アクアリウムチョッパー 2009/7/12

 チョッパーと聞いてどんな物を想像しますか?ほとんどの人は映画イージーライダーに出てくるようなフロントフォークのにょ〜んと伸びたハーレーだと思います。世の中への反骨精神と自己主張、そして生きるために乗るバイカーのためにあるその人のためだけのバイクが「チョッパー」。だから乗りやすさか、実用性なんてものには完全無縁、そして走るために必要な物以外は全て取り払われているというところが実にクール。無骨ながらも何故か繊細さを感じる不思議な乗り物です。
 先日、俺の元に一台のチョッパーが来ました。この世界不況が原因でオーナーから離れざるを得なかったバイクが買い取り業者のトラックに積まれようとしていたところを偶然目撃して慌てて私が引き取った物です、バイク乗りがそれを手放す時に嬉しいと思うヤツはいないと思います、ましてや自己精神そのものであるチョッパーが見知らぬ人間の手に渡るのなんて臓物を掻き出すような思いだったのではないかと勝手に想像した末の行動、実に浅はか。
 自分の膝よりも低い位置にあるシートに座り、肩の高さからまっすぐ前に腕を伸ばした所にハンドルがある、これを良しと思える人間は10人に1人もいないはず、もしかしたら自分だけかもしれない、でもそれでもかまわない、だってこれはチョッパーなのだから。そしてこのバイクには走るために必要な物しか付いていない、フロントフェンダーはもちろん、警告灯やタコメーターもない、ブレーキもリア側だけ、セルモーターもない、エンジンをかけるときは重いキックペダルを踏み込む、まさに自分で火を入れるのだ。道路の法律が原因でつけざるを得ない物も多い、きっとこれを作った人はもっとシンプルに作りたかったはずだろう、乗り手の精神を全く無視する法律、乗り物の楽しさを根底から奪い去る法律、そして古い乗り物に高額な税金をかける悪法、それでいて「物を捨てずに大切に」とかいう役人、本当に死んでほしい。

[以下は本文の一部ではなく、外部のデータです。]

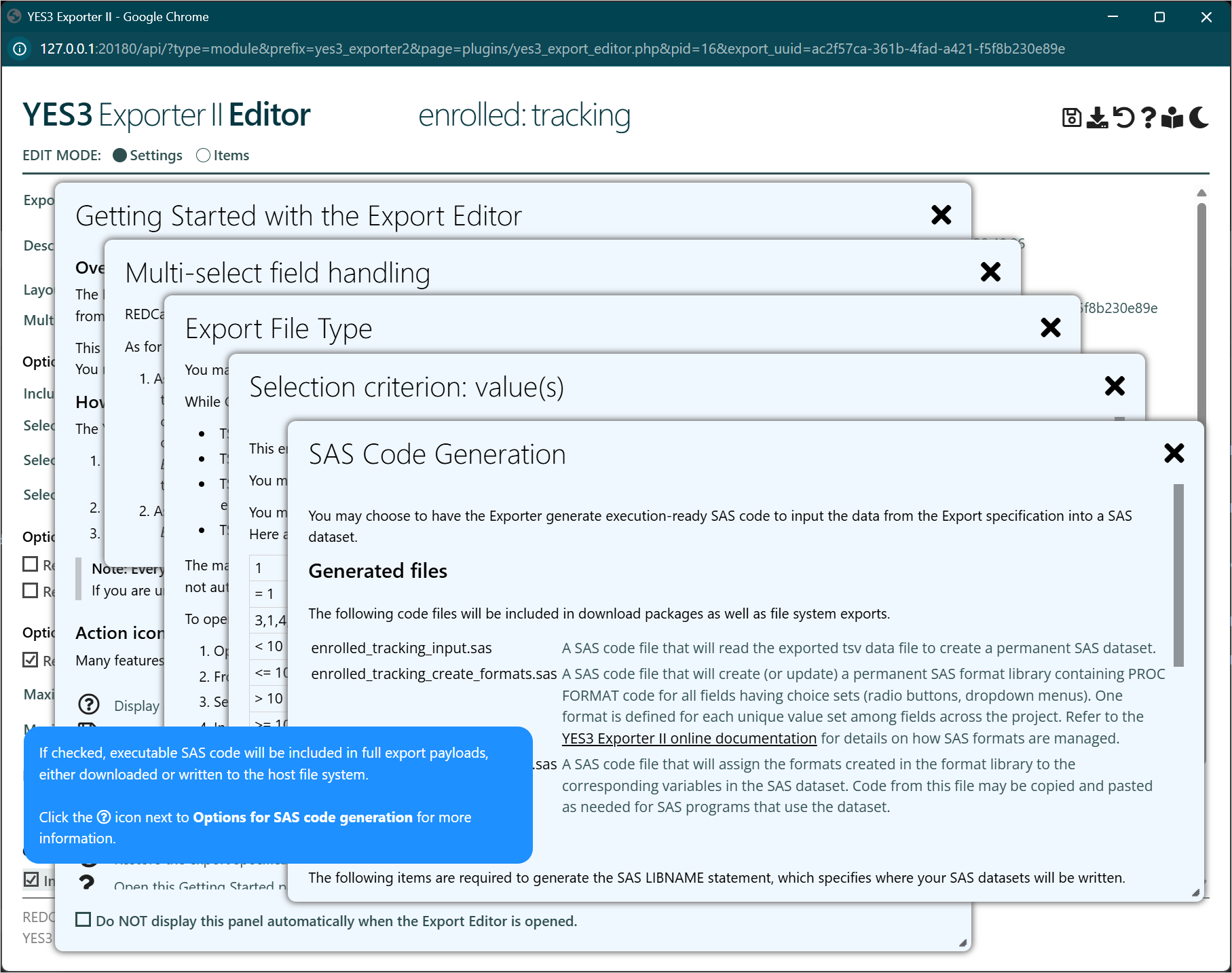The image size is (1232, 973).
Task: Select the Settings edit mode radio button
Action: (120, 155)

 このチョッパーを見ていると、意外にもアクアリウムとの共通点を感じることができる、必要な物だけを使うというシンプルに徹する方法がアクアリウムスタイルにも最適だと思う、毎月の雑誌のページをめくる度に登場する新製品の数々、そのほとんどに俺は必要性を感じない、言ってしまえばその雑誌ですら必要ない、本屋で立ち読みする程度。流行やスポンサーに縛られた内容に吐き気を催してしまう、せいぜい1分が限界。そんな俺が作ったアクアリウムはもしかしたらチョッパーなのかもしれない、業界への反骨のこもったアクアリウムチョッパー!でもそれを認めてもらうつもりもない、だってこれもチョッパーなのだから。
 両腕を前に突き出し、地べたに這うような車高のロングフォークチョッパーに跨り、どこかに出かけてみようか?そんな衝動に駆られるけど、それを目の前にすると思うのはまだ俺にはこれに乗る資格がない気がする、常識と呼ばれる冷たくて大きな波に逆らえるほどまだ俺の体はまだタフじゃないから、いつか俺が本当の男になったときにキックペダルを踏んで火を入れる、その時に大きくなった息子と並んで走ることができれば最高だ。